Никого вокруг не было. Свежо и хорошо.
Если река — метафора времени, то купель в ее истоке есть некая остановка времени, ну или его замедление при возникновении. И тут появляется возможность словно бы коснуться первоначальной чистоты времени. И делать это надо как раз ранним утром. Начало реки, начало дня.
Обновление времени Мирча Элиаде видел в праздниках. Праздник приближает нас к мигу творения, это сияющий разрыв в буднях. Религиозный человек, говорит Элиаде, испытывает всегда тоску о жизни в чистом и святом космосе, каким он был изначально, когда только вышел из рук Создателя. И в храме, и в празднике он как раз и получает возможность испытать чувство приобщения к этому священному космосу.
Священное время не течет, не составляет протяженности, не изменяется и равно себе, утверждает Элиаде.
И, следовательно, добавим мы, это — купель. И вот она здесь, среди сычевских чащоб Оковского леса.
Утро на Истоке и есть праздник.
И словно бы в подтверждение этого простого умозаключения над лесными макушками и монастырем полетели страстные и глубоко печальные, но и ликующие клики журавлей. Журавли всегда приветствуют явление солнца.
И точно, буквально в следующий миг облака озарились, а потом окрасились нежным утренним светом и верхушки сосен, стволы. Сердце фотографа дрогнуло. Дивный свет обрамлял запертые изнутри врата, ведущие на Исток, как будто солнце прямо на монастырском дворе и всходило.
И любой, даже не религиозный человек, не ищущий, по Элиаде, всегда Центр Мира, исток абсолютной реальности, не беспокоящийся о жизни в профанном пространстве, короче, самый мирской и обыкновенный человек ощутил бы торжество этих минут…

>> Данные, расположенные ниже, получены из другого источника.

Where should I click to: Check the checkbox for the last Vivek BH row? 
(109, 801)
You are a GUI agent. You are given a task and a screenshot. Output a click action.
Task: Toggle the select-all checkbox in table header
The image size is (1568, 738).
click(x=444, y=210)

Тут как раз врата открылись, и на мостки вышел высокий дюжий мужик, немного похожий на осетина. По–русски он и говорил с акцентом. Он шел и осматривал мостки, заглянул в часовню, оглядел купель. Иерусалимскую горевшую свечку не заметил. Поздоровался со мной неохотно, хмуро. Я спросил, нельзя ли пройти в монастырь фотографировать? Он покачал головой и ответил:
— Нет. Еще не открыто.
— Когда откроется?
— В восемь.
— Не будет такого света, — заметил я.
Он кивнул и сказал, что понимает меня.
— Но вы–то открыли и вышли? — спросил я.
Он как–то стерто взглянул на меня и ответил:
— В восемь часов, с главного хода.
И пошел по мосткам в монастырь. Что ж, здесь не было еще своего Герасима Болдинского, завещавшего привечать странников, решил я и удовольствовался фотографированием сосен, мостков, часовни. Да солнце уже и в облака ушло. А свечка иерусалимская все еще горела, отражалась в днепровской воде.
Вся наша ранняя история — здесь, ею можно наполнить сложенные ковшом ладони. Варяги, идущие по Днепру вниз, к Киеву, варяжские потомки Игорь, Олег, уходящие на ладьях еще дальше — к вратам пышного Царьграда, наречение Киева матерью городов русских, свержение идолов князем Владимиром, гибель первых канонизированных святых Бориса и Глеба… Да и письменное слово, то есть дело монахов Кирилла и Мефодия, по Днепру взошло — из того же Царьграда, сиречь Константинополя. И на Днепре, в Гнездове под Смоленс-ком, самую раннюю надпись на русском языке, процарапанную на корчаге — Гороушна (что значит: горчичное семя) — и нашли. Были еще и другие события на Днепре, воды его не раз пенились кровью и служили столбовой дорогой русской цивилизации. И начало ее — здесь, в болотце у бывшей деревни Рождество.
8
Искать колодец в травах выше роста человеческого на месте этой деревни меня послал иеромонах Евфимий. С ним я познакомился тем же днем. На Истоке решил задержаться еще на сутки, чтобы застать восход солнца, не заслоняемый облаками, как в это утро.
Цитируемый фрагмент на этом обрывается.